US-Militär lässt in Deuschland forschen

Sprengstoff, Panzerglas und Munition

Über 10 Millionen Euro steckten die USA in den letzten Jahren in Grundlagenforschung an deutschen Unis. Auch Hochschulen mit Zivilklausel sind unter den Empfängern.

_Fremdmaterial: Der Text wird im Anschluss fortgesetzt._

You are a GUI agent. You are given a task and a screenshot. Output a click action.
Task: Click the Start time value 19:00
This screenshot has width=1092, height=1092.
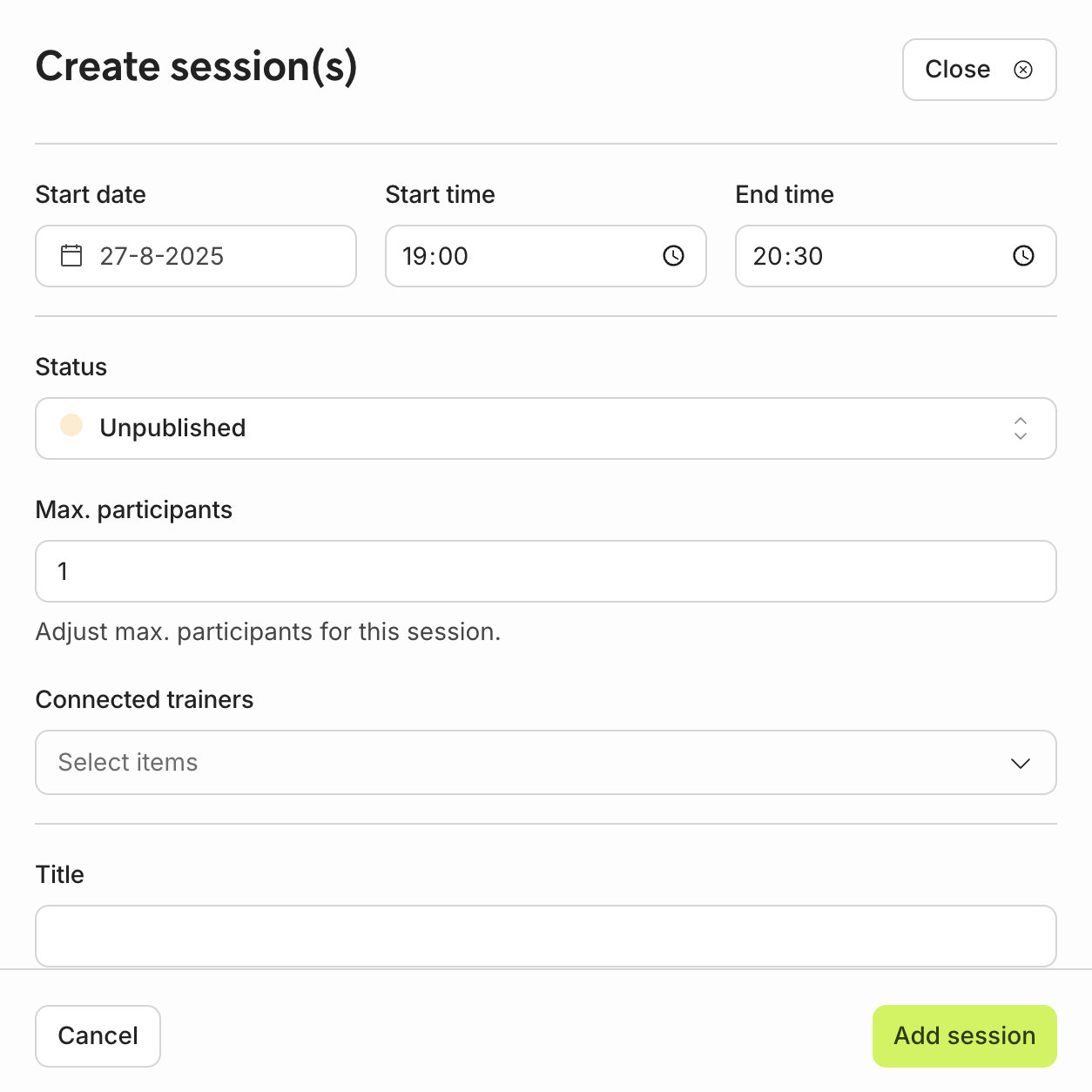[x=435, y=256]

Nur dem Anschein nach 100 Prozent zivil: die Ludwig-Maximilian-Universität München bekam auch Geld vom US-Militär. Bild: dpa

MÜNCHEN dpa | 22 deutsche Hochschulen und Forschungsinstitute haben in den vergangenen Jahren nach Medienberichten Förderung in Höhe von mehr als 10 Millionen Dollar aus dem Haushalt des US-Verteidigungsministeriums erhalten. Die Einrichtungen bestätigten entsprechende Recherchen des Norddeutschen Rundfunks (NDR) und der Süddeutschen Zeitung, wie das Blatt schreibt. Bei den Projekten handele es sich sowohl um Grundlagen- als auch um Rüstungsforschung, zum Beispiel an Sprengstoffen.

Gelder des US-Militärs seien dabei auch an Universitäten geflossen, die sich durch eine Zivilklausel zur friedlichen Forschung verpflichtet haben. So habe die Ludwig-Maximilians-Universität in München vom US-Verteidigungsministerium 2012 mehr als 470.000 Dollar erhalten, um militärische Sprengstoffe zu verbessern.

Die Fraunhofer-Gesellschaft forschte dem Bericht zufolge für die US-Armee an Panzerglas und an Sprengköpfen, die Universität Marburg an Orientierungssystemen für Drohnen und „präzisionsgelenkte Munition“. Seit dem Jahr 2000 waren laut Süddeutsche Zeitung mindestens 18 deutsche Hochschulen an Forschungsprojekten beteiligt, die das Pentagon bezuschusst hat. Die Verträge fänden sich in einer öffentlichen US-Datenbank und hätten ein Gesamtvolumen von mehr als 9,4 Millionen Dollar.

Ein Max-Planck-Institut, die Fraunhofer-Gesellschaft, das Alfred-Wegener-Institut und ein Leibniz-Institut erhielten Mittel des US-Verteidigungsministeriums in Höhe von zusammen 1,1 Millionen Dollar.